» Supplied text:
....

“The most extraordinary thing in the world is an ordinary man and an ordinary woman and their ordinary children." G K Chesterton

Monday, May 12, 2014

"Conscience is the Most Sacred Property of All."

Beauty in the Word: Rethinking the Foundations of Education Chapter 2 Continued.....

We are probably not going to get through the chapter in this post either. Each subsection is too meaty to pass over but it is this first chapter of the book which is transformational to the discussion of classical education and we are in no hurry.

In the section titled Defending the Art of Memory Caldecott brings up the famous Dialogue of Plato in the Phaedrus where Socrates "suggests (writing) has a tendency to 'implant forgetfulness' in the souls of men."

Imagine living in a world where it was imperative to remember. Homer lived in that world and that is probably why we still have his words. Imagine now a world where you needn't remember anything because of Google. It is a scary thought.  Writing has given us textbooks and textbooks have given us information and now we have Wikipedia and Google. "The written text pretends to master and contain truth. which in reality exceeds anything that one person can grasp."

....

Collected data entries

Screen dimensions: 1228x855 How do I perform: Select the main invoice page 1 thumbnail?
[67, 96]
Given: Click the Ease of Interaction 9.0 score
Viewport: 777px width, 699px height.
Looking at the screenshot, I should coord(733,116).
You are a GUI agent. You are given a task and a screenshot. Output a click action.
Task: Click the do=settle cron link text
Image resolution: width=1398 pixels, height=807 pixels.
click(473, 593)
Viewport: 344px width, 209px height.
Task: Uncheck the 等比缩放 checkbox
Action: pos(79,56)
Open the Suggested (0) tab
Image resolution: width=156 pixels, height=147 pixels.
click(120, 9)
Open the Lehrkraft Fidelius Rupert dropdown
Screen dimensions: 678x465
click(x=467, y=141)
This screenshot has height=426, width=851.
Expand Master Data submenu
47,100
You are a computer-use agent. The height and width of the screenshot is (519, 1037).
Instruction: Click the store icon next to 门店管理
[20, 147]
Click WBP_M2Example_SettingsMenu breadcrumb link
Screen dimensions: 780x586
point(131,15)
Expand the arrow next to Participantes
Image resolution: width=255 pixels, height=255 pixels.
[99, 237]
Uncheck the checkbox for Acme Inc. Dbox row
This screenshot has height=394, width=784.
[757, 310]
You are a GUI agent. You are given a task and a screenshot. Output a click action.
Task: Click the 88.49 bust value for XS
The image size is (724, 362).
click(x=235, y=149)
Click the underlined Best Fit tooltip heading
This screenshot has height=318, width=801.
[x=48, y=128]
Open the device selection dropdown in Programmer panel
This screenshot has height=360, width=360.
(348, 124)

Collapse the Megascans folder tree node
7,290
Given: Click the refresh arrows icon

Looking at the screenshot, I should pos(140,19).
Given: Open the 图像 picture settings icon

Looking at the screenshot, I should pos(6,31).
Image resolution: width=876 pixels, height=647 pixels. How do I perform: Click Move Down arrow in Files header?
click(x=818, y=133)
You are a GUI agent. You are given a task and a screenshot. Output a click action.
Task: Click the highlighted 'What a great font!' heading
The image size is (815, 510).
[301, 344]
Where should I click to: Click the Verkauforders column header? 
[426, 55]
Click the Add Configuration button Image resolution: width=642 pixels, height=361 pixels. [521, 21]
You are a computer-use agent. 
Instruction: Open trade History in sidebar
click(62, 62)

....

» Given problem A:
Translate this sentence from the blog post into Spanish: "Imagine living in a world where it was imperative to remember."
» Given problem B:
Answer these questions from the blog post:
(i) On what date was it posted?
(ii) In which dialogue of Plato does Socrates suggest that writing tends to "implant forgetfulness"?
(iii) What does the post say writing has given us?

» Complete response A:
Imagina vivir en un mundo donde era imprescindible recordar.

» Complete response B:
(i) Monday, May 12, 2014
(ii) The Phaedrus
(iii) Textbooks